Certain Services provide functionality that allows you to record audio and data shared during sessions. You are solely responsible for complying with all federal, state, and local laws in the relevant jurisdiction when using recording functionality. Xcyte Digital expressly disclaims all liability with respect to your recording of audio and/or shared data while using the Services, and you release and agree to hold Xcyte Digital harmless from and against any damages or liabilities related to the recording of any audio and/or data.
Services. The Services and all associated intellectual and proprietary rights are the sole property of Xcyte Digital and/or its suppliers.
Xcyte Digital Marks. Except as required for use of the Services, you have no right or license to use any of the trademarks or trade names owned by, licensed to or associated with Xcyte Digital and its suppliers (the “Xcyte Digital Marks”) during the term of this Agreement without express written consent from Xcyte Digital. Despite prior approval, you will immediately cease and desist using the Xcyte Digital Marks upon notice from Xcyte Digital or upon termination of this Agreement for any reason. Any use by you of the Xcyte Digital Marks other than as described above will constitute a breach of this Agreement for which, in addition to any other remedies available at law or in equity, Xcyte Digital may terminate this Agreement.

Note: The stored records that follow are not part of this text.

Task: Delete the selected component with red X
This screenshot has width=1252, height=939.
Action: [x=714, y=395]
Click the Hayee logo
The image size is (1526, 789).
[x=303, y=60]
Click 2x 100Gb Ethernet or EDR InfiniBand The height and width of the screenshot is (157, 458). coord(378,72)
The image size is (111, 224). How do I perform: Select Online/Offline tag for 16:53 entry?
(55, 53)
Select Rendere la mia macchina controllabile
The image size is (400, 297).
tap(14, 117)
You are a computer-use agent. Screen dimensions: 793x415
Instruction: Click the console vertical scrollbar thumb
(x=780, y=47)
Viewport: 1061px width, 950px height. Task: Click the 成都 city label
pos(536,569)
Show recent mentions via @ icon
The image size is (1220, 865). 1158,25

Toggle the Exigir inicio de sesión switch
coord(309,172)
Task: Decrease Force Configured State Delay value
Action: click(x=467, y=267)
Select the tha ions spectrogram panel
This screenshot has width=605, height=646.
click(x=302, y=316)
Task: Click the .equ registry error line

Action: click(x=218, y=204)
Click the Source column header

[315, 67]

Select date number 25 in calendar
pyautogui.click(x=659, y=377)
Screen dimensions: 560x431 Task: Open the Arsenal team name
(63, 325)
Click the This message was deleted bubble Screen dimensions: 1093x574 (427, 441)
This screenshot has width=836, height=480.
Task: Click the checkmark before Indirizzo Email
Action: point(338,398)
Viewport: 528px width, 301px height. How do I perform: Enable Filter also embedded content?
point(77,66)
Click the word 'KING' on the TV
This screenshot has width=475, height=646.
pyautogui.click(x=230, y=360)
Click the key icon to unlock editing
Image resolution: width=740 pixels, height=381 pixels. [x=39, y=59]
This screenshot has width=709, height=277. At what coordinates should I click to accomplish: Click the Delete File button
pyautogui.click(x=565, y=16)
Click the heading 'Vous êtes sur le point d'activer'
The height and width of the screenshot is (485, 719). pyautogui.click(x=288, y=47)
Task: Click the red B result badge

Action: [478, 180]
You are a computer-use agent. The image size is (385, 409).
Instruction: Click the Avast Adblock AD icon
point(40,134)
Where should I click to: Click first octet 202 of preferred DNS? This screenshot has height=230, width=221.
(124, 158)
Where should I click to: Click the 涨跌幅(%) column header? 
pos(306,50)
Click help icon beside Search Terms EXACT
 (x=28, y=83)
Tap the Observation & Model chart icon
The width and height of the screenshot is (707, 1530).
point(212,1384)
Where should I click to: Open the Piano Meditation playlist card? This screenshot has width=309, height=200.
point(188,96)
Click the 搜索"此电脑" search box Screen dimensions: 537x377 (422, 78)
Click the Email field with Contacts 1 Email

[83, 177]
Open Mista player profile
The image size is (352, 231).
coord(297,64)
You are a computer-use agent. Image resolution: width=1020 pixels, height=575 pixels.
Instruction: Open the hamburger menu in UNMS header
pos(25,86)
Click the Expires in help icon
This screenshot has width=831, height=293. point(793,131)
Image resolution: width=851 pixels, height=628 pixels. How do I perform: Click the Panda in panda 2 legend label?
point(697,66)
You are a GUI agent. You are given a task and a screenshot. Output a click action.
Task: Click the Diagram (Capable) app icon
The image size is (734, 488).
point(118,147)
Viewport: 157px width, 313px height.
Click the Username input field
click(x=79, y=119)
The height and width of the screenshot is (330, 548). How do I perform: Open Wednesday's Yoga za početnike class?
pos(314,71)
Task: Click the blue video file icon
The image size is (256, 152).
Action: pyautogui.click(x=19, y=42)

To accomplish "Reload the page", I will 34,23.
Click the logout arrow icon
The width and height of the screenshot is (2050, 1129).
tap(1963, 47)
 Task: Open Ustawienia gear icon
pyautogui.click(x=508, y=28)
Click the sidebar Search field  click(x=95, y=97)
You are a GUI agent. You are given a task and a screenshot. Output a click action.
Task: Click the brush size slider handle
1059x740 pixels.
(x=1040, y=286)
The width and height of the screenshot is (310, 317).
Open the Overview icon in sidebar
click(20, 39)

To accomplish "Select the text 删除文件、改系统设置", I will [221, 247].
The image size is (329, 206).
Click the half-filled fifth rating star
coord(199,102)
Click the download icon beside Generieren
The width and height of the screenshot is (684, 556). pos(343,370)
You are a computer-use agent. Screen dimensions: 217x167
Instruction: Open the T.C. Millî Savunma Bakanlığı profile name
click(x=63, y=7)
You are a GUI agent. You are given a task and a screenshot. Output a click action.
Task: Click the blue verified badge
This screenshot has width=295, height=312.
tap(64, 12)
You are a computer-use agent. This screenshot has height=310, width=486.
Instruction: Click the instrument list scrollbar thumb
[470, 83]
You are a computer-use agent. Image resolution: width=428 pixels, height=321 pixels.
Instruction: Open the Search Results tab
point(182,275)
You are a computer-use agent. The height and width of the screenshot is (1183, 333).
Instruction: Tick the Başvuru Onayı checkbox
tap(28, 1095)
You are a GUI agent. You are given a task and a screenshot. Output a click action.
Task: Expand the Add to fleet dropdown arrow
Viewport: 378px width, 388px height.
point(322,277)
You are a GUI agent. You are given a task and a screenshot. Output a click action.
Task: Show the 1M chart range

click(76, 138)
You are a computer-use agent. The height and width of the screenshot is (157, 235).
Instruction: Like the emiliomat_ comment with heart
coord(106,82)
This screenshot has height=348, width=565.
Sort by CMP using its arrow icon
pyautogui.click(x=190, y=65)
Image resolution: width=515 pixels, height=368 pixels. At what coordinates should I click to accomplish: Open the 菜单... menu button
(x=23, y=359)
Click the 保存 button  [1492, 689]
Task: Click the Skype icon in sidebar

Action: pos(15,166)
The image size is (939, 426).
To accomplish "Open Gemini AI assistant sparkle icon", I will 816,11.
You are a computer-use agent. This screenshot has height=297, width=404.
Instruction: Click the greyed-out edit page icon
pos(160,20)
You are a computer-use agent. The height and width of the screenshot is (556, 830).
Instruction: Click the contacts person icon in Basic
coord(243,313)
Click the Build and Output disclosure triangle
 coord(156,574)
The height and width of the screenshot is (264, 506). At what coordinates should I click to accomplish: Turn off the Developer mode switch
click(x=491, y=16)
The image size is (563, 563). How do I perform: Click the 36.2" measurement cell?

Feedback. Xcyte Digital welcomes feedback regarding the Services, including its websites. Any ideas, suggestions, comments and/or other feedback you provide to Xcyte Digital (“Feedback”) shall be deemed to be non-confidential and Xcyte Digital shall be free to use such information on an unrestricted basis. You should only provide specific Feedback on the existing Services and should not include any ideas that Xcyte Digital’s policy will not permit it to accept or consider. Xcyte Digital or any of its employees do not accept or consider unsolicited ideas of any kind, including ideas for new or improved services, products or technologies, enhancements or new service names. The following terms shall apply to submissions of all Feedback: You agree that: (i) all submissions and their contents will automatically become the property of Xcyte Digital, without any compensation; (ii) Xcyte Digital may freely and irrevocably use, disclose, reproduce, license, sublicense, distribute or redistribute and otherwise commercialize the submissions and their contents for any purpose and in any way throughout the world, without royalty; (iii) there is no obligation for Xcyte Digital to review the submission; and (iv) there is no obligation to keep any submissions confidential. For the avoidance of doubt, you will not submit any Feedback to Xcyte Digital that (i) you have reason to believe is subject to any patent, copyright, or other intellectual property claim or right of any third party; or (ii) that is subject to license terms that seek to require any Xcyte Digital product incorporating or derived from any Feedback, or other Xcyte Digital intellectual property, to be licensed to or otherwise shared with any third party.
Customer Materials and Customer Data. “Customer Materials” means all materials that you provide or post, upload, input or submit for public display through the Service and “Customer Data” means all information that you submit or collect via the Service. As between the parties, you own and retain all rights to the Customer Materials and Customer Data. This Agreement does not grant us any ownership rights to Customer Materials or Customer Data. You grant permission to us and our licensors to use the Customer Materials and Customer Data only as necessary to provide the Service and Professional Services to you and as permitted by this Agreement.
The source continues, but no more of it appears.